### DOCUMENT SECTION
> them with a Google Analytics cookie. Nor do I believe it reasonable to
> inspect the user's traffic and have a totally non-transparent blocklist.
> I feel that any tool that censors the internet is not actually against
> censorship but rather, simply views say, pornography as the New Bad
> Content. That is frankly, in my view, not very different from other
> authorities censoring me where I have no say or control.
> The second is that they, as I note in the paper, may not be blocking
> but rather, you can tell if Ultrasurf's network is
> blocked by the so-called Great Firewall of China. I believe and I said
> in the report that the GFW appears to be blocking access *from*
> Ultrasurf. This is on the one hand out of Ultrasurf's control and on the
> other hand, it speaks to their claims about being unblockable - an
> almost impossible bar to meet.
> I think truth in advertising is very important in a tool like this -
> especially with the level of detail afforded to UltraReach and
> UltraSurf. It's not about being perfect, it's about disclosing
> imperfections and being as honest as is possible. Which until my report,
> I don't think these things were known generally, if at all.

### WHAT YOU SHOULD DO
Please answer these questions on the Ultrasurf text:
(a) What example does it give of content treated as "the New Bad Content"?
(b) Access from what does the text say the Great Firewall of China appears to be blocking?
(c) If not about being perfect, what does the text say it is about?

### Saved data entries
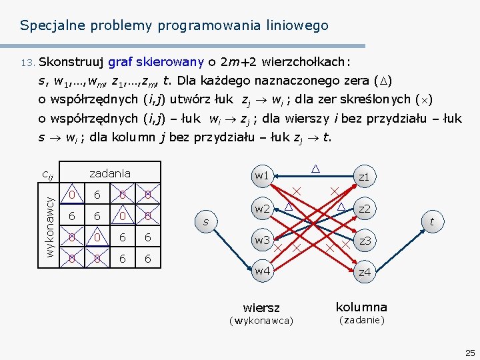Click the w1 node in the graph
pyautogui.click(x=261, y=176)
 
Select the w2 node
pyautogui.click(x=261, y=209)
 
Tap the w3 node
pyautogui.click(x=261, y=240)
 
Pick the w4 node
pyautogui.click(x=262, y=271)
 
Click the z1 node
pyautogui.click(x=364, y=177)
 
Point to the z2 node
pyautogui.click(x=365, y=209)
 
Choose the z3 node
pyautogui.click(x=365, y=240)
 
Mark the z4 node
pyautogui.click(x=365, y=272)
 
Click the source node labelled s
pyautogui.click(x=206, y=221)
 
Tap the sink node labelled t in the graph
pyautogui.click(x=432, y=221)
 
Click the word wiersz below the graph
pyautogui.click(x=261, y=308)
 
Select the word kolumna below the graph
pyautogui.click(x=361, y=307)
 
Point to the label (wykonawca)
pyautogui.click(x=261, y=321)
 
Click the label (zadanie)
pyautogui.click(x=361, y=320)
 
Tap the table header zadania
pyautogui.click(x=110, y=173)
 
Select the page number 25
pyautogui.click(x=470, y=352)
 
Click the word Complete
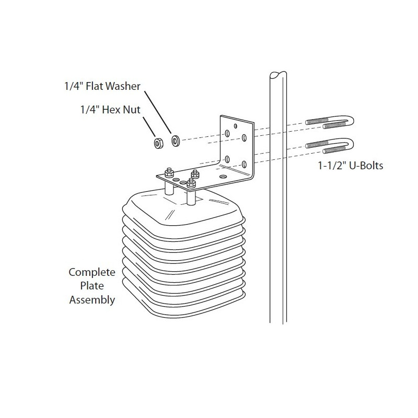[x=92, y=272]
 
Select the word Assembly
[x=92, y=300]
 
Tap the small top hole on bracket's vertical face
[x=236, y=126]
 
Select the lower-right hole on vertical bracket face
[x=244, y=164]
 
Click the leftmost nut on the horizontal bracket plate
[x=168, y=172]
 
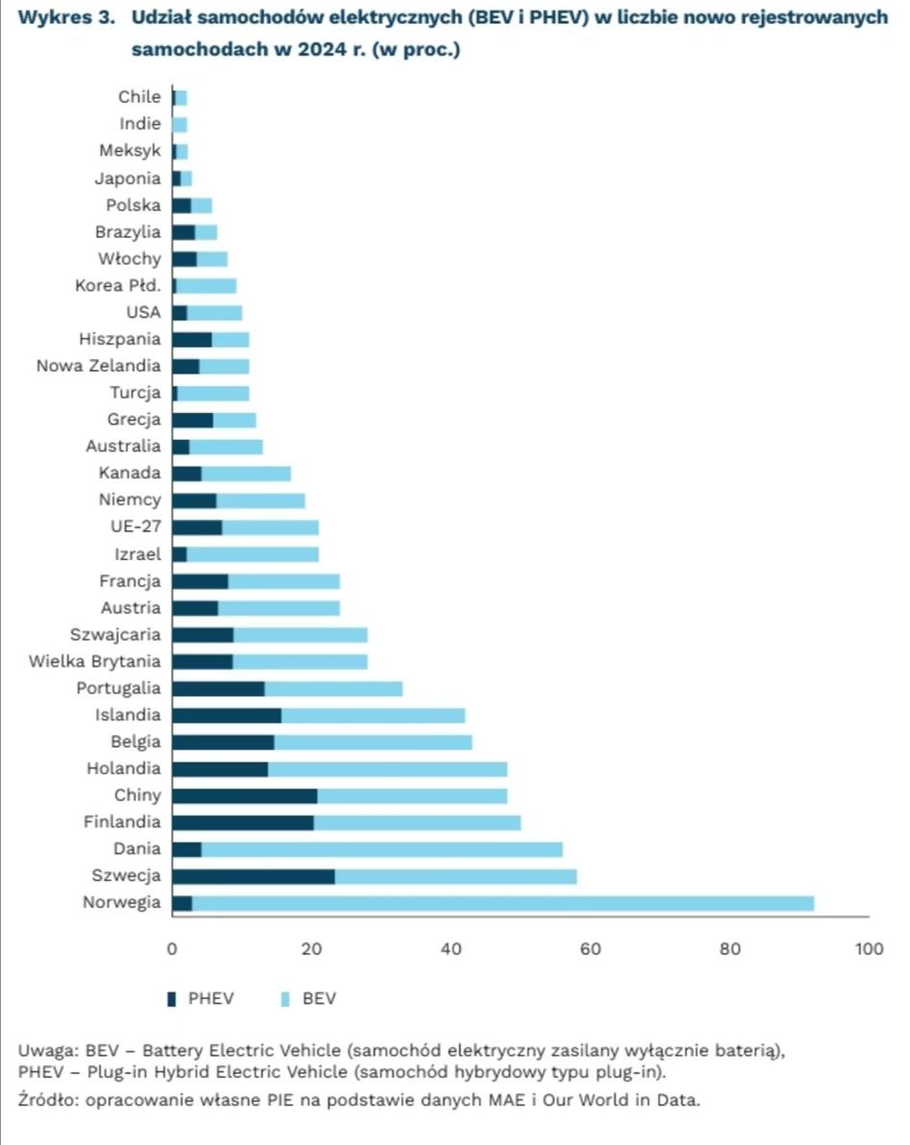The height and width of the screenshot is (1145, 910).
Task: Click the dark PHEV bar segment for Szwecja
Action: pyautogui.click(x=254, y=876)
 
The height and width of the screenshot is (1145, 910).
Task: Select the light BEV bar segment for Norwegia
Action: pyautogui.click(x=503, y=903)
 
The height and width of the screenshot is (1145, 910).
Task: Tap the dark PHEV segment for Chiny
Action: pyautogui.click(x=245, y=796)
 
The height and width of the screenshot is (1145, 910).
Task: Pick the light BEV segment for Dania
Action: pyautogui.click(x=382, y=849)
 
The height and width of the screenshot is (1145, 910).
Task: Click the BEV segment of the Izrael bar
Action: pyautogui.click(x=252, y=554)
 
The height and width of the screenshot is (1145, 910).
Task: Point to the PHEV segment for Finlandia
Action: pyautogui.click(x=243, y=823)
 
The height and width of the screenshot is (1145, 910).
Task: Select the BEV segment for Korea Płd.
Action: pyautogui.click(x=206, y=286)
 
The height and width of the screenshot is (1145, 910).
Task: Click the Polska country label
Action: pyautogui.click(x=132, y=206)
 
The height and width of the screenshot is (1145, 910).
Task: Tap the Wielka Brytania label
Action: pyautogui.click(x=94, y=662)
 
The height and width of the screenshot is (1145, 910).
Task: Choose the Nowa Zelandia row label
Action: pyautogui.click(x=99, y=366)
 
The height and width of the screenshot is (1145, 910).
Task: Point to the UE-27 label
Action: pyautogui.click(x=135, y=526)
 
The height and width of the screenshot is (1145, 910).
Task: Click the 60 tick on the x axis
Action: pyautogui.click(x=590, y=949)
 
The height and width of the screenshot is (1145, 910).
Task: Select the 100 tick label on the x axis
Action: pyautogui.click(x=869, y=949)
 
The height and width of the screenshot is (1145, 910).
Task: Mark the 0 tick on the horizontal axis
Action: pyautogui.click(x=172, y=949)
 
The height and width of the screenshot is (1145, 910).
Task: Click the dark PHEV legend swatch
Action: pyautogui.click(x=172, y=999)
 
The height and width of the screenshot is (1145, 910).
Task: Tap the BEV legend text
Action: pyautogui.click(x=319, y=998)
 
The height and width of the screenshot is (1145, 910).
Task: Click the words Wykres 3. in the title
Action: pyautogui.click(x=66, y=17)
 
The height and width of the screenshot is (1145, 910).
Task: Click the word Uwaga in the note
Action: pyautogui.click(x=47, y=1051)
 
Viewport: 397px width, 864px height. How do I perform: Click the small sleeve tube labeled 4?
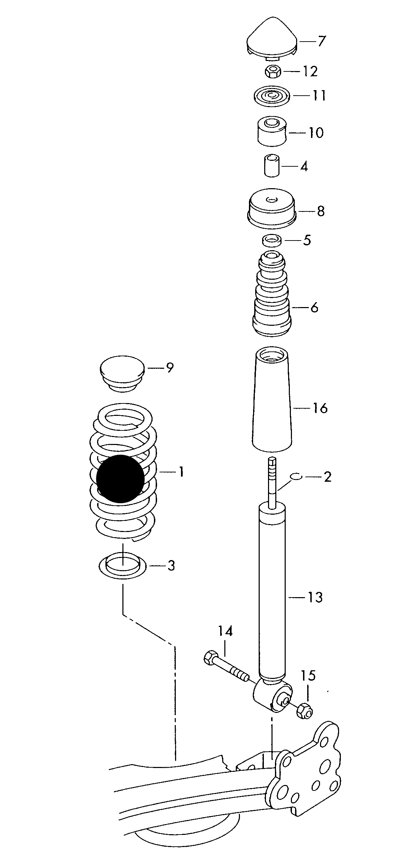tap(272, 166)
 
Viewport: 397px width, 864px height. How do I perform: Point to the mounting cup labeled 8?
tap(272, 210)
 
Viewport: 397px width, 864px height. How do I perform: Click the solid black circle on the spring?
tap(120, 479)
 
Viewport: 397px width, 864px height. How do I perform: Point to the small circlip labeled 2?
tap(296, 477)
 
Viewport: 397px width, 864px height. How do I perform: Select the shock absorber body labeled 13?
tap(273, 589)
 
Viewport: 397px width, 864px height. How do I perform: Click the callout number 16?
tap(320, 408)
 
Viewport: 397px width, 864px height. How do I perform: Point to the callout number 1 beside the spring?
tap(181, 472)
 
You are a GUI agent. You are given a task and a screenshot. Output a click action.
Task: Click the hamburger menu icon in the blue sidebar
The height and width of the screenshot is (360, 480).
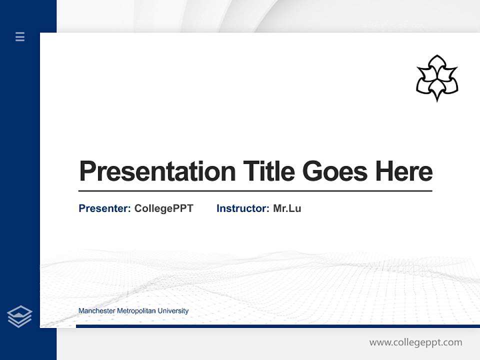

### YOUR RESPONSE
(a) Pornography.
(b) Ultrasurf.
(c) Disclosing imperfections and being as honest as is possible.